━━━ RECORDS FOR THE EXERCISE ━━━
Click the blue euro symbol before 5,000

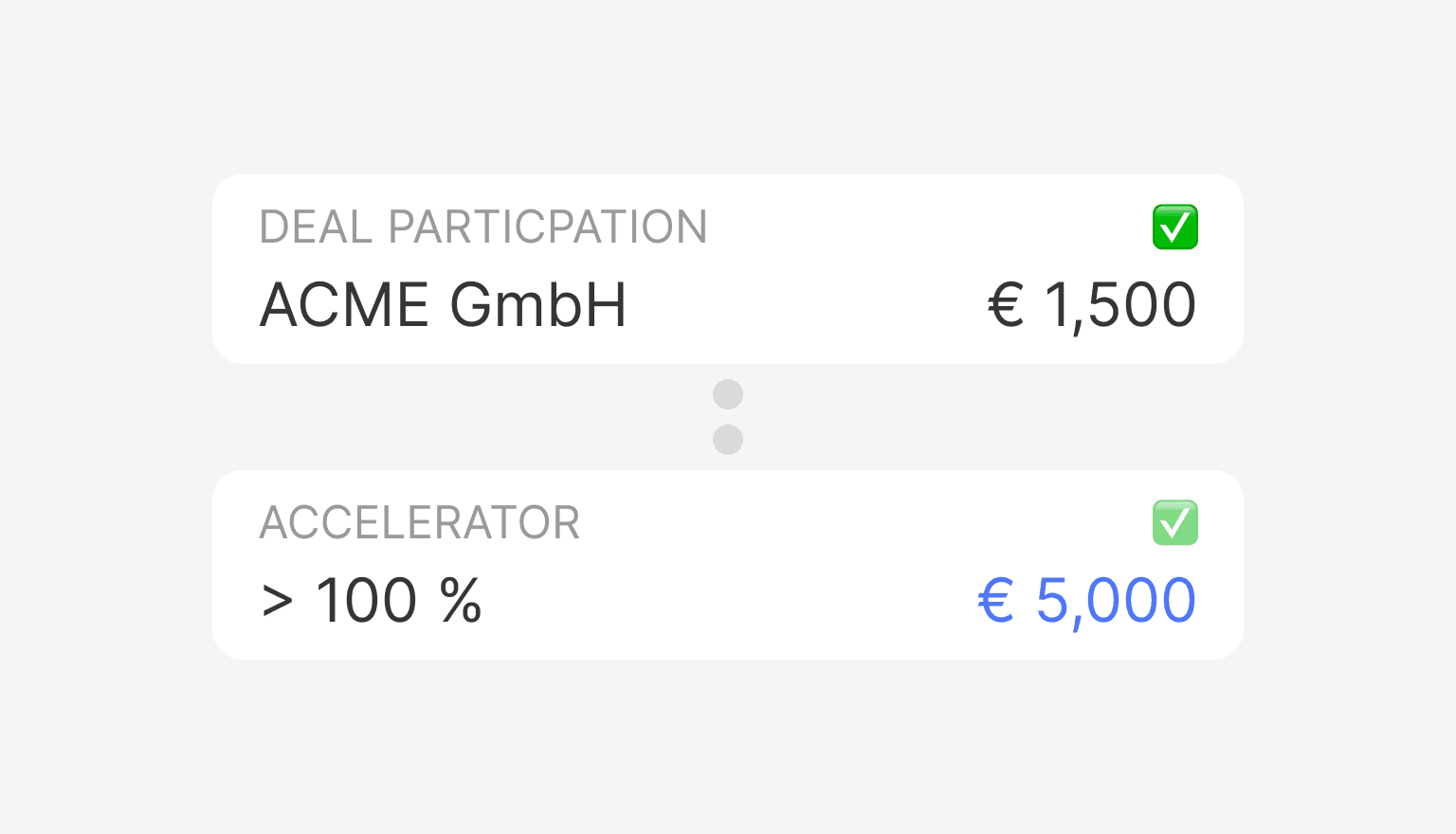[x=996, y=602]
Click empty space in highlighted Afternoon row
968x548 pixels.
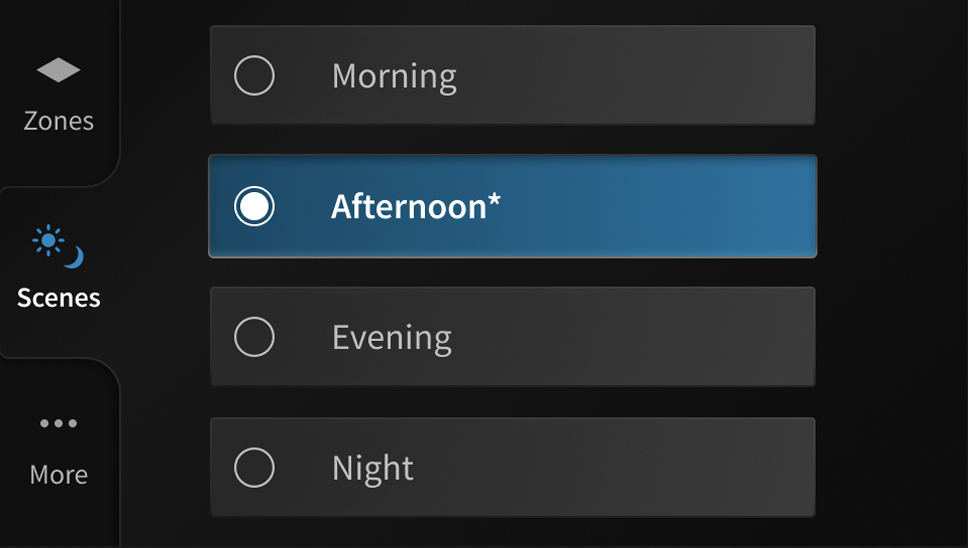click(x=660, y=207)
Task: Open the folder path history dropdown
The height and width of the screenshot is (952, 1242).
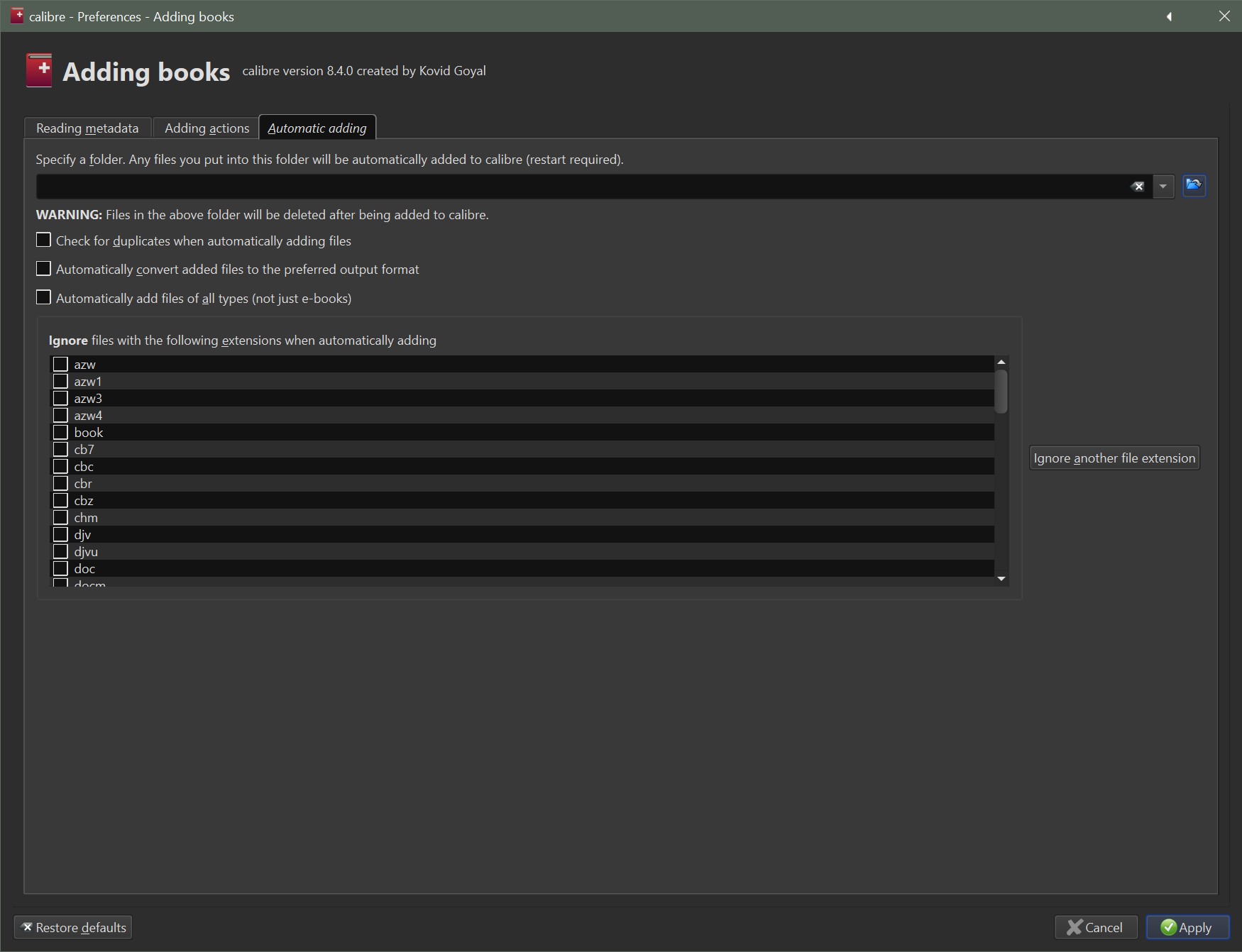Action: pyautogui.click(x=1163, y=187)
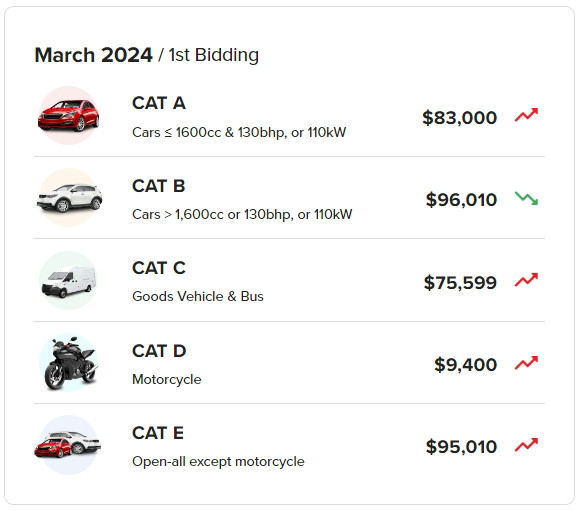Select the CAT C heading
This screenshot has width=580, height=511.
click(x=159, y=268)
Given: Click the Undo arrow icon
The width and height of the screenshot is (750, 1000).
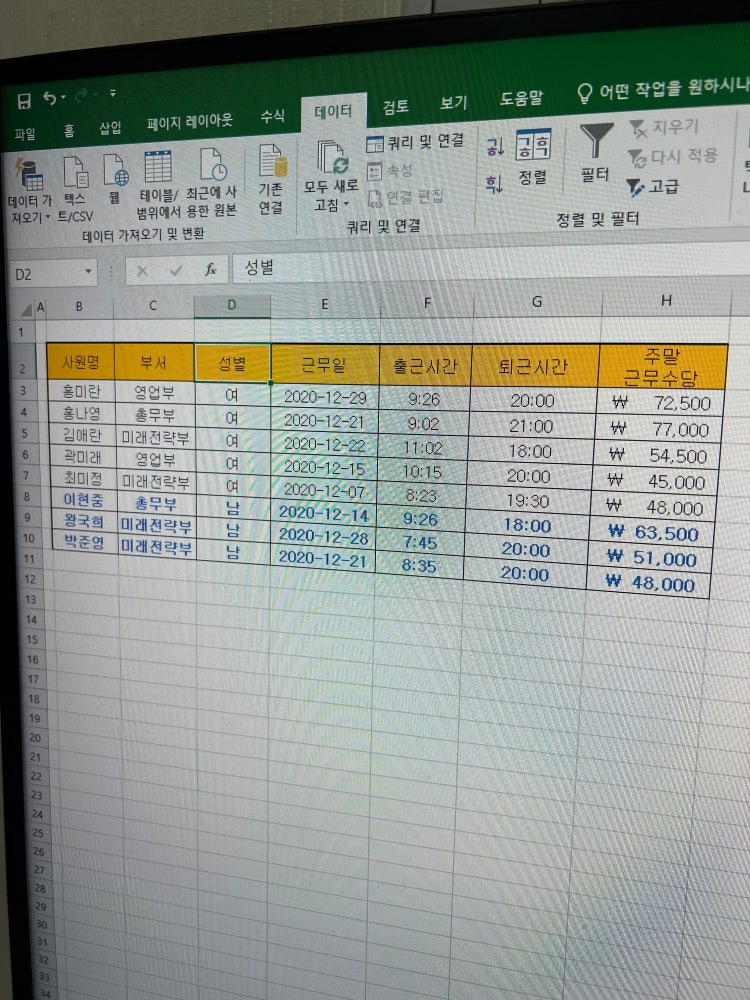Looking at the screenshot, I should click(x=50, y=98).
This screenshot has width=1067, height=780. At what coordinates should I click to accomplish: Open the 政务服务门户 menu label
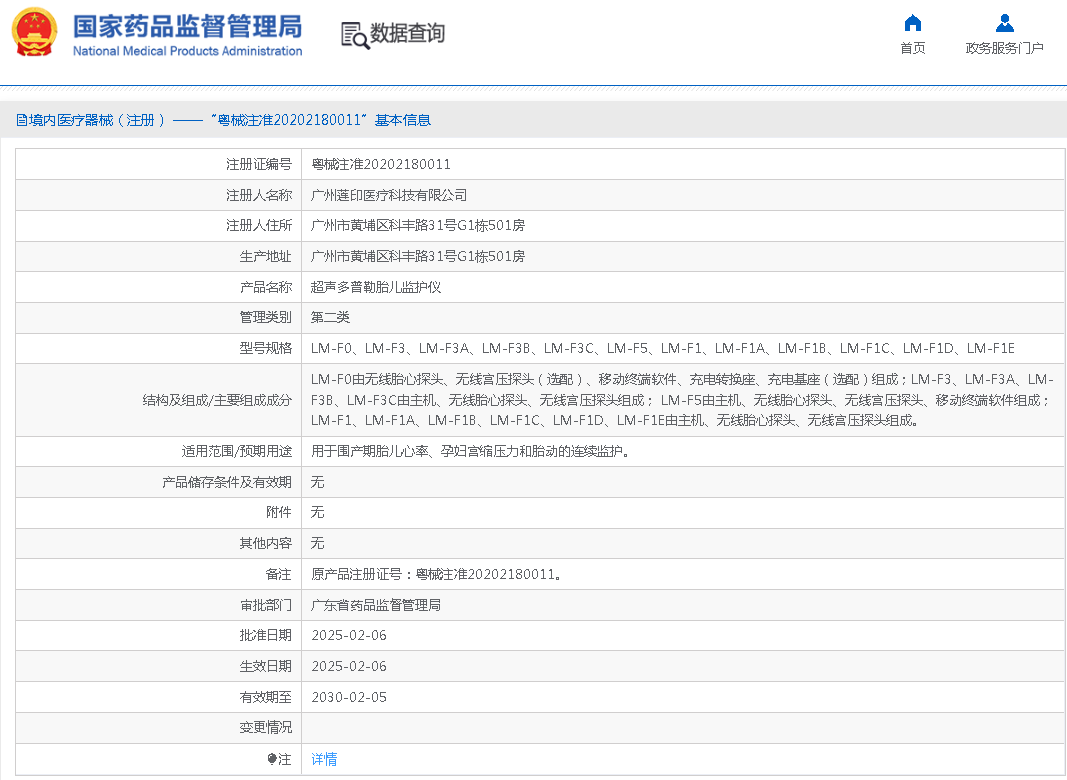(1004, 48)
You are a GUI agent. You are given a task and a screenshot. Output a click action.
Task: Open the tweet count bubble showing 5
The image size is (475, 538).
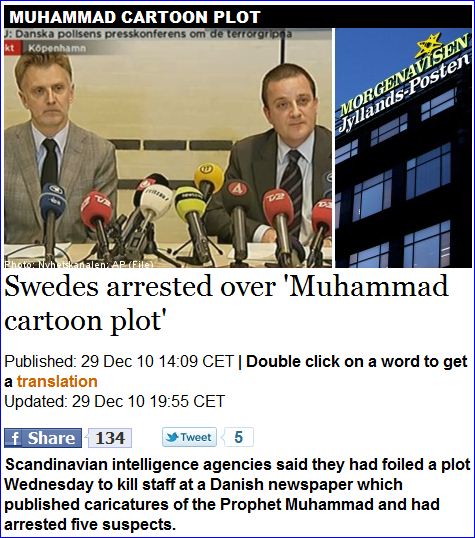(239, 437)
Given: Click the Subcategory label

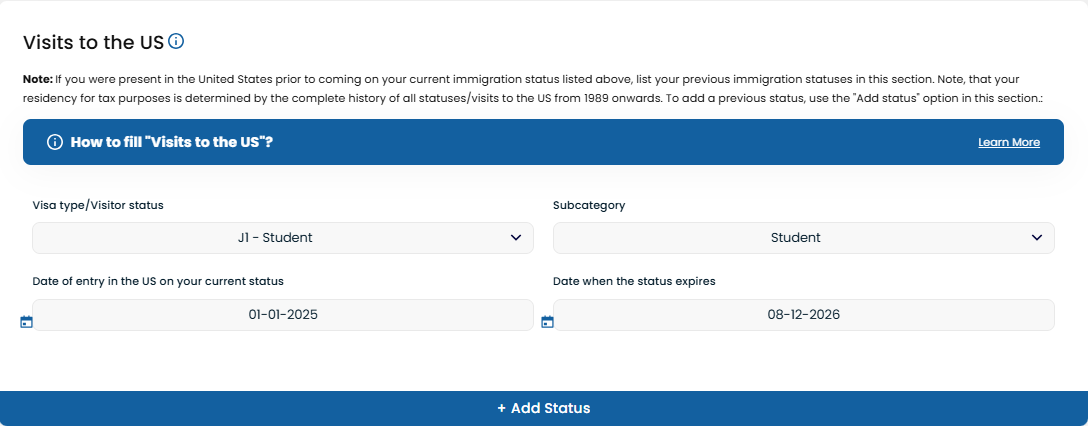Looking at the screenshot, I should 589,205.
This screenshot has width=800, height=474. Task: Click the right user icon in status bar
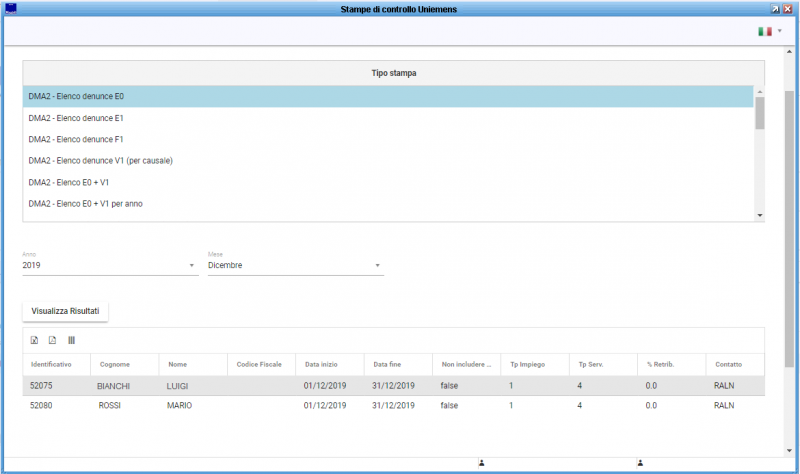click(x=639, y=463)
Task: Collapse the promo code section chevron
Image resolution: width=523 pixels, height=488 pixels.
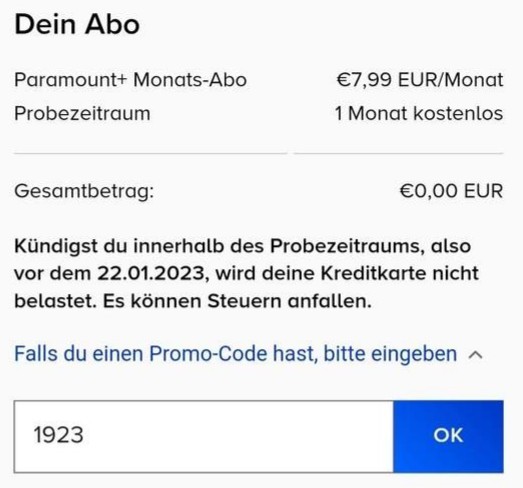Action: [x=476, y=355]
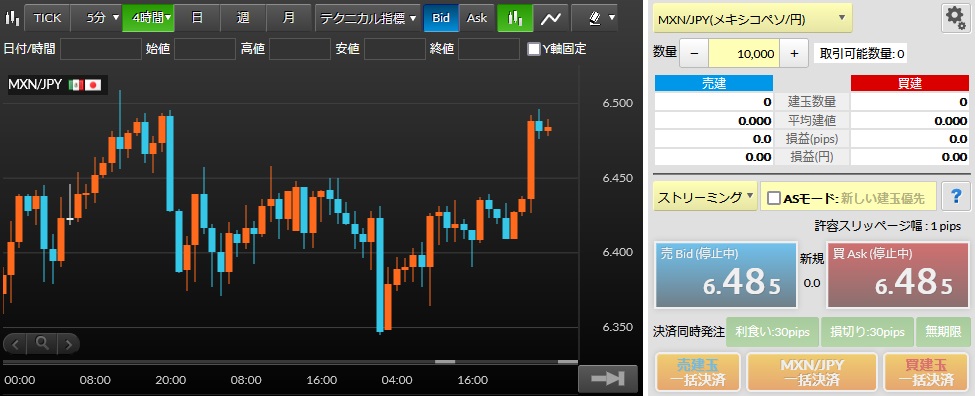Image resolution: width=975 pixels, height=396 pixels.
Task: Pan chart left with the back arrow
Action: pos(16,343)
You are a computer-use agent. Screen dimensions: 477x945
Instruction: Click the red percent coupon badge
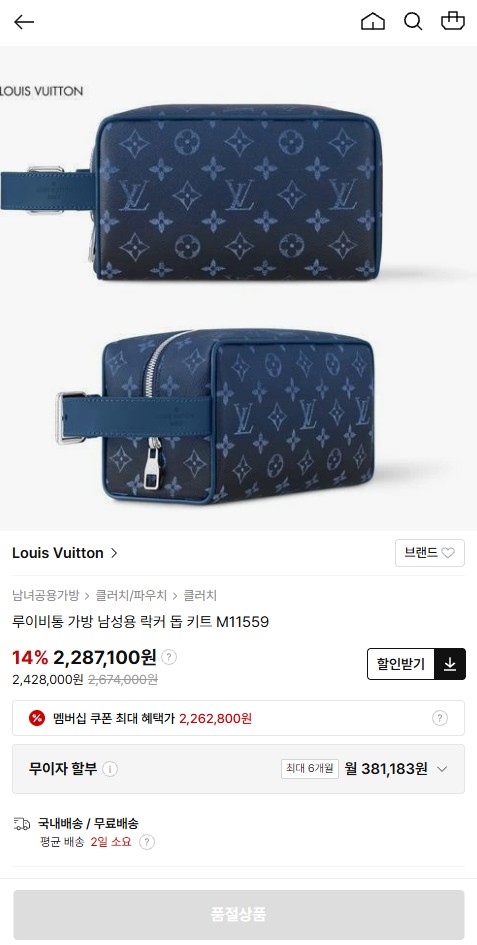[37, 718]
━━━
__PROBLEM TO WORK ON__
Where does the string "agent" appear in the records? Copy every line that holds it.

__REPLY__
You are a GUI agent. You are given a task and a screenshot. Output a click action.
You are a computer-use agent. Screen dimensions: 477x945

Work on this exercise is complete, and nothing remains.